Glossary of Terms
A credit score is a score or number value based on many factors of your credit. There are three major credit bureau agencies: Trans Union, Equifax and Experian, that determine your score from information reported to them by multiple sources, such as lending institutions, collection agencies, basically any one who either lends some sort of loan whether it be a home loan, auto loan, credit card, unpaid utility or medical bills etc.
Credit bureau’s are agencies that allow prospective future lenders to review you past credit history as it has been reported to them for a multitude of prior lenders you have done business with. The top three most common credit bureau agencies are: Equifax Experian and Trans Union.
Short term loans are typically 6 month loans to 36 month loans. Short term loans result in paying off the amount you borrow in a short or faster period of time. It is to the consumers benefit to discipline them selves to commit to a short term loan as it pays off the loan quicker and saves in total interest charges significantly versus long term loans. If a person puts more than 12,000 miles a year an a vehicle they should seriously attempt to enter into a short term loan, by driving more miles per year the vehicle depreciates faster than a car that is driven less. By entering into a short term loan you are paying the loan off faster and therefore keeping up with the accelerated depreciation when driving a car more and placing more miles on it. Make every attempt possible to avoid a long term loan as it will also help to avoid negative equity.
Lower Dollar Loans:
Lower dollar loans vary widely based on the particular vehicle your buying and different people perception. Buckeye Financial considers lower dollar loans anywhere from 2000 to 7000, however exceptions are often made based on the consultation process amount of money down payment plan and term of loan. Many lenders encourage higher dollar loans resulting in increased profits from interest made by lending more money. Most every lender encourages or recommends that you put 10% to 20% down plus tax and title, however exceptions are made for those without negative equity and a higher credit standing.
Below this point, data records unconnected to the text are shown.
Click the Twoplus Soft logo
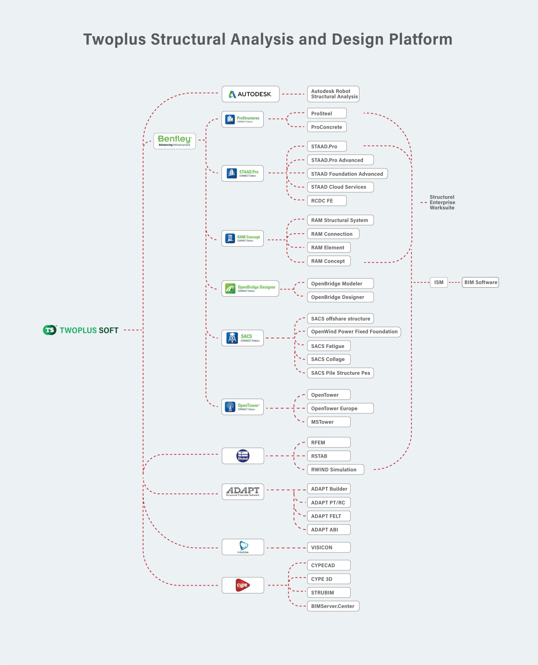Screen dimensions: 538x665 tap(81, 330)
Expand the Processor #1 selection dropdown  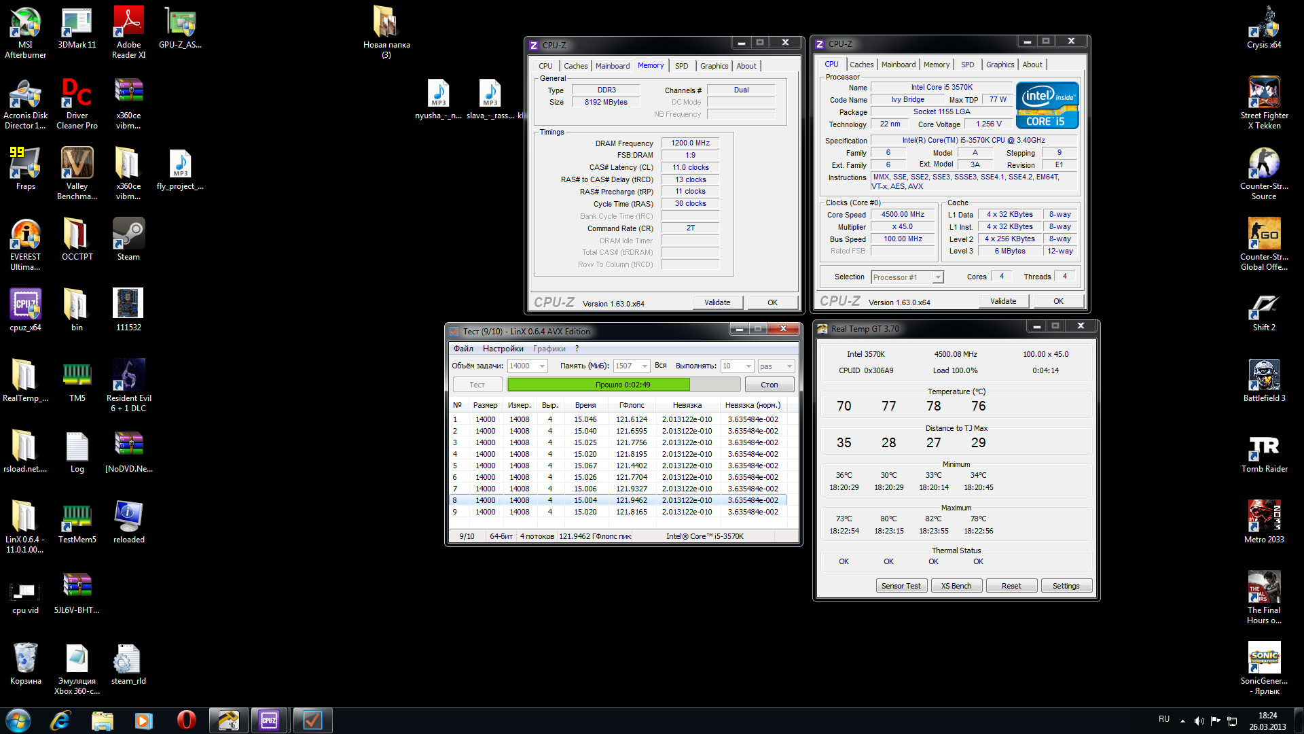[938, 277]
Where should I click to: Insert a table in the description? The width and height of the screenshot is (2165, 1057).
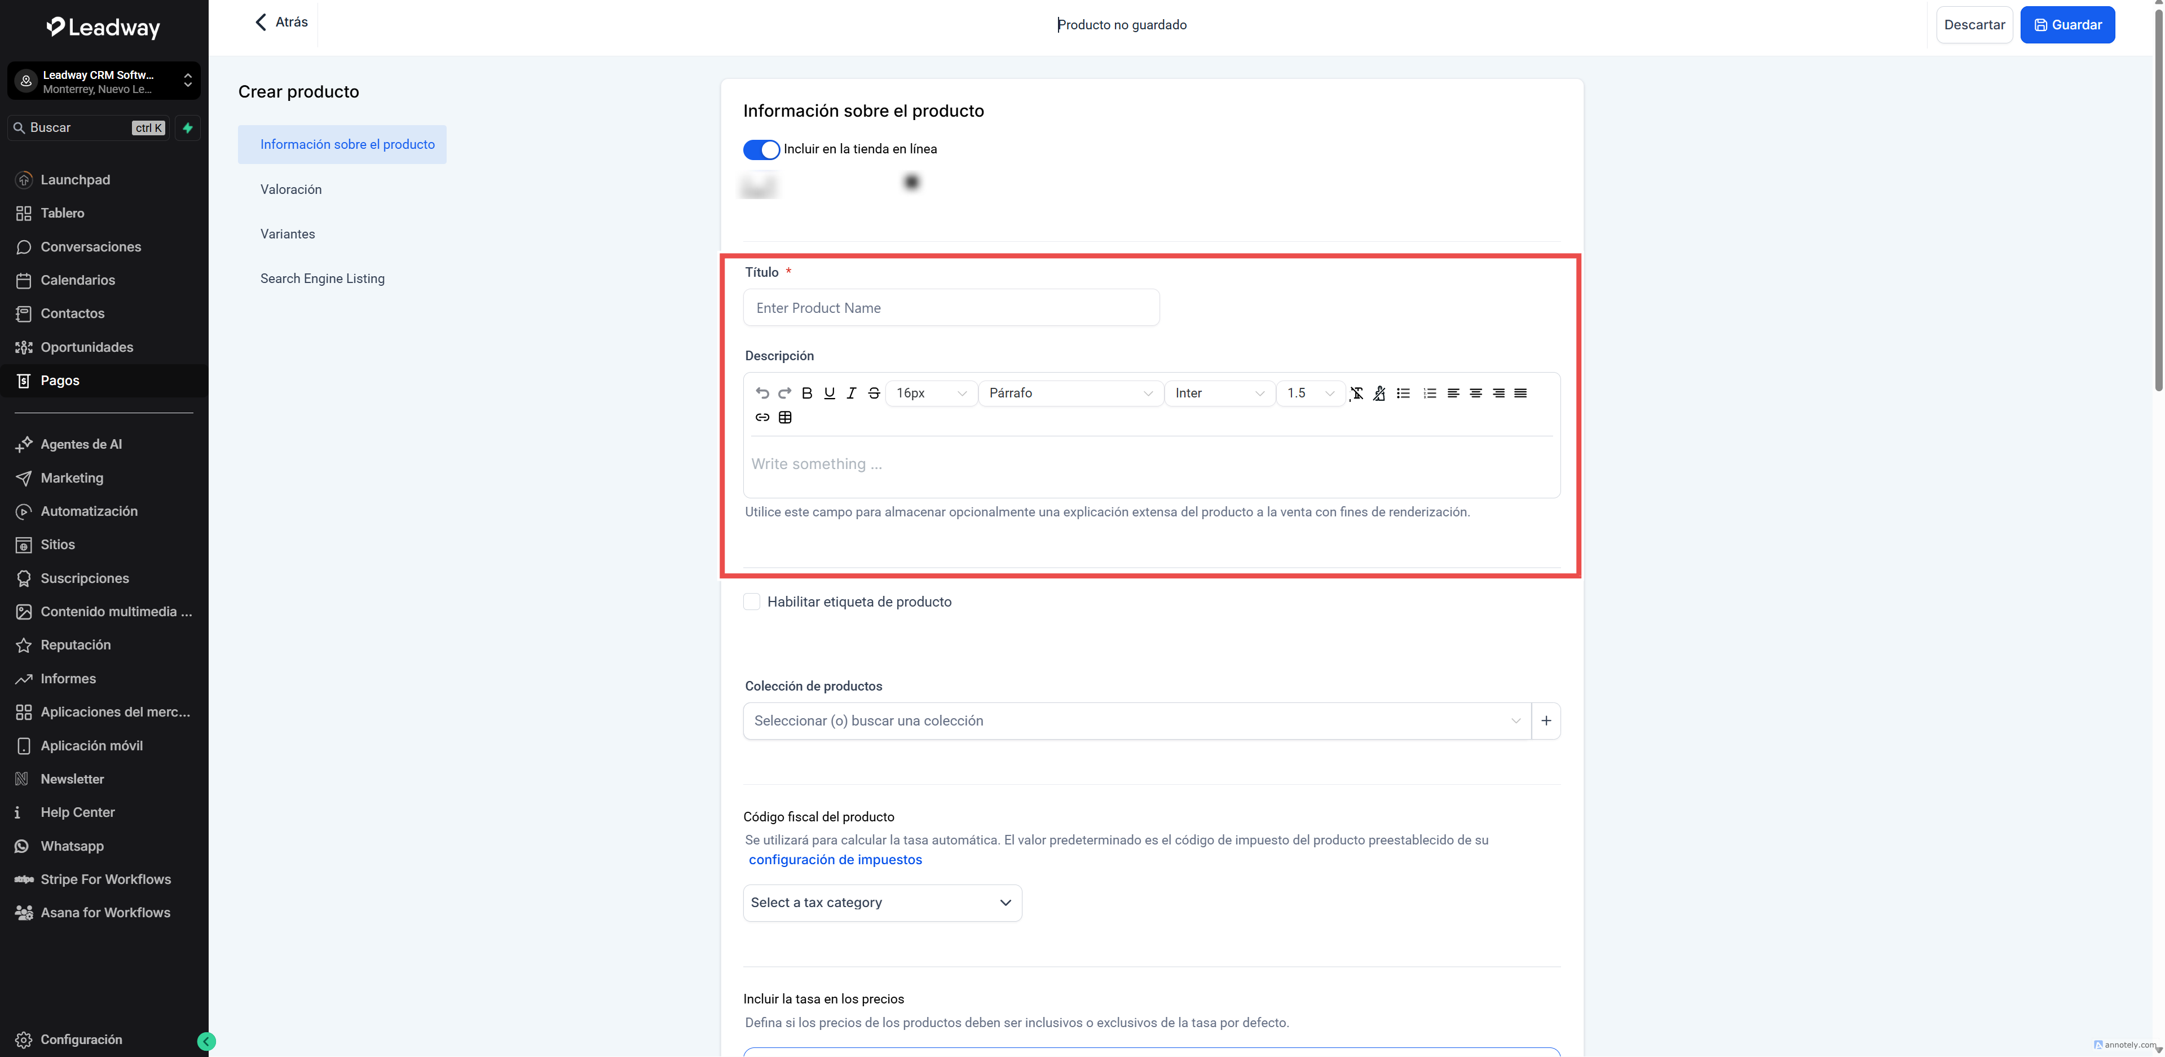[785, 418]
Interest is a charge for borrowing money generally a percentage of the amount borrowed. The goal for anyone borrowing money is to pay the least amount of interest as possible from any given lender. Total interest is different than an interest rate. A lower interest rate doesn’t always mean lower total interest. It is important that you determine the amount of total interest. You can do this by multiplying your monthly payments times the term of the loan and then subtracting your beginning loan balance. This will give you your total interest assuming there are no other fees such as late fees etc. Be sure when comparing loan offers you compare the total amount of interest the bank will make.
Terms of Your Loan:
Terms of a loan are far more than just an interest rate. Are there any fees that need to be added to the loan such as, early payoff charges late payment charges early termination fees etc. The important things to find out about the terms of any loan offer are; the loan amount, the interest rate, the length of the loan, the total interest paid and your estimated payoff after 2 and 3 years. Its important to look into the future and have an estimate on how much you will owe after 2 or 3 years into any given automobile loan.